Abstract

Many plasma systems exhibit large-scale explosive events. Solar flares, magnetic substorms and tokamak disruptions are examples of large-scale explosive events. Since the rate at which the stability boundary is crossed is usually slow, systems rarely achieve a large linear growth rate. Thus explosive events almost always require nonlinear destabilization to achieve the fast time-scales that are observed. A new mechanism for explosive behavior is demonstrated in a nonlinear MHD model of the line tied Rayleigh-Taylor instability. In this mechanism the system crosses the instability threshold in a small region of space.

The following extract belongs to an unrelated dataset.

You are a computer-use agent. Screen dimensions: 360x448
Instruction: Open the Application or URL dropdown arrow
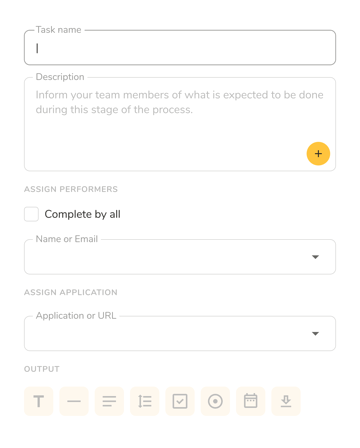(x=315, y=333)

The nonlinearity is destabilizing and broadening causing the linear instability to develop fingers and broaden into the linearly stable region. A front forms separating the disturbed and undisturbed regions. Because the nonlinearity is destabilizing the linearly stable region is, in fact, meta stable. The energy in the fingers is large enough to destabilize the meta-stable region — a process we call detonation. In the simple system analyzed a finite time singularity occurs where the displacement becomes singular like ( t 0 − t) −2.1. the energy like ( t 0 − t) −6.4 and the destabilized region width like ( t 0 − t) −0.4. The analysis of this problem is simplified by expanding around the marginal stability point. The behavior of the displacement along the field line is determined at low order. At higher order the behavior across the field is determined to be the solution of a two-dimensional nonlinear equation. The coefficients in this equation depend on field line averages of the behavior along the field. The same nonlinear equation can be shown to govern the nonlinear behavior near marginal stability of small perpendicular wavelength instabilities in more complicated geometries where line tying or ballooning are present. Thus, the mechanism can be considered generic. Analytic and numerical results will be shown. The relevance of this mechanism to solar flares, magnetic substorms and tokamak disruptions will be discussed briefly.